The animal shelter received nothing. Her son wasn’t exactly thrilled to inherit the family dog, either.
To be fair, he’s now in the process of changing that. But it shouldn’t have been left up to him.
If you’re wondering “how likely is this to happen to me?” — the answer: more often than you’d think.
52% of Australians die without a will. That’s more than half the country leaving it up to chance who inherits their estate. Half.
Those who do write a will take steps to convert their wishes into a legally-binding document — including who to name as beneficiaries, and whether to leave any charitable bequests.

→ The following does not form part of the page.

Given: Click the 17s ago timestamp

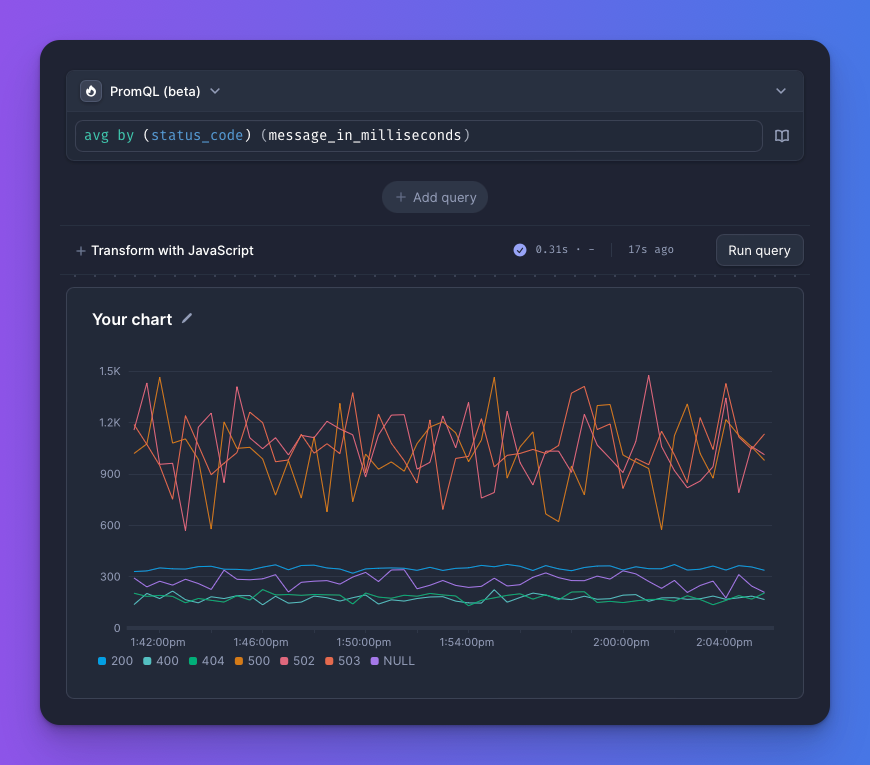Looking at the screenshot, I should [x=650, y=250].
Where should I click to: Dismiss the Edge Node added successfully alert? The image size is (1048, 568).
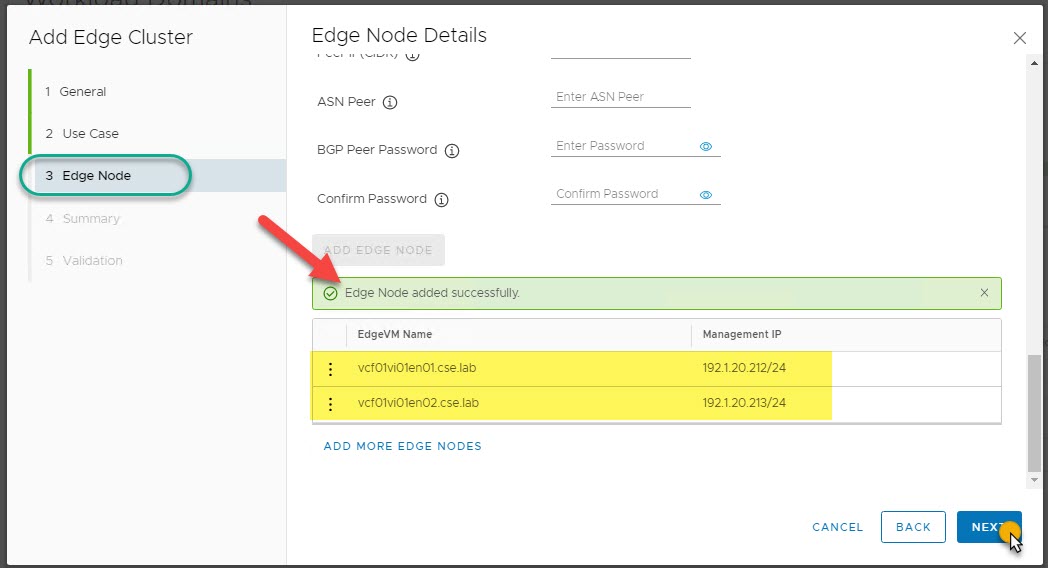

What Is a Charitable Bequest?
A charitable bequest (also known simply as a “bequest”) is a gift left to a charity through a will.
There are three main types:
- A specific bequest — such as a fixed dollar amount, or a specifically named item like a car
- A residual bequest — a percentage (or all remaining assets) once specific gifts have been distributed
- A contingent bequest — something that’s only gifted if certain conditions are met
Like charitable donations during a lifetime, bequests are an incredible gift that can help nonprofit organisations do incredible work.
Only 6.5% of wills in Australia include a gift to charity — compared to nearly 13.7% in the United Kingdom, and 10% in the United States. That means only about 1 in 15 wills leave any gift to charity at all.
Gifts to charity are an amazing way to leave a legacy that matches personal values. While they’re still underutilised in Australia, there has never been a better time to include a charity in a will.
Making Your Wishes a Legal Reality
Knowing the difference between a beneficiary and an heir is important. But what to do with that information?
If control over who gets what matters, a will is essential. To make a will in Australia is a straightforward process — but one many people put off for years, only to regret it when it’s too late.
At minimum, a will should:
- Name beneficiaries who will inherit specific portions of the estate
- Include language that spells out how assets are to be divided
- Name a trustworthy executor to manage distribution of the estate
- Clearly word a charitable bequest to a chosen nonprofit (if that’s the wish)
- Include a backup plan in case a named beneficiary dies first
When it comes to including a charity in a will, specificity is key. Many well-intentioned mistakes come down to poor wording. If there’s any doubt about whether a charitable organisation will receive a gift, there’s a good chance they won’t.
Avoiding the Most Common Mistakes
There are a handful of mistakes that come up again and again — both when writing a will and when considering leaving a gift to charity.
Assuming a spouse or children are automatically included.
Just because someone is married doesn’t mean their spouse is automatically entitled to everything. Get that wrong and a partner could be cut out of the will by mistake.
Failing to update the will after major life events.
Life happens. Once a will is written, it’s important to revisit it after major events — birth of a child, death of a named beneficiary, a divorce. A will should always reflect the current situation.
Forgetting to leave a gift to charity.
Many people pass away each year with the good intention of leaving a gift to charity — but never actually writing it down. That’s not a legally-binding gift.
Being vague about wishes.
“I want my favourite charity to get some of my stuff” is not a legally valid bequest. The charity (or charities) needs to be named specifically. Ideally, so does the amount or percentage of the estate they’ll receive.
Writing a will can be simple. But it requires taking action.
The Bottom Line
Beneficiaries aren’t heirs. And heirs aren’t automatically beneficiaries.
The difference? A will. Writing a will means specifying beneficiaries to receive assets — including charities.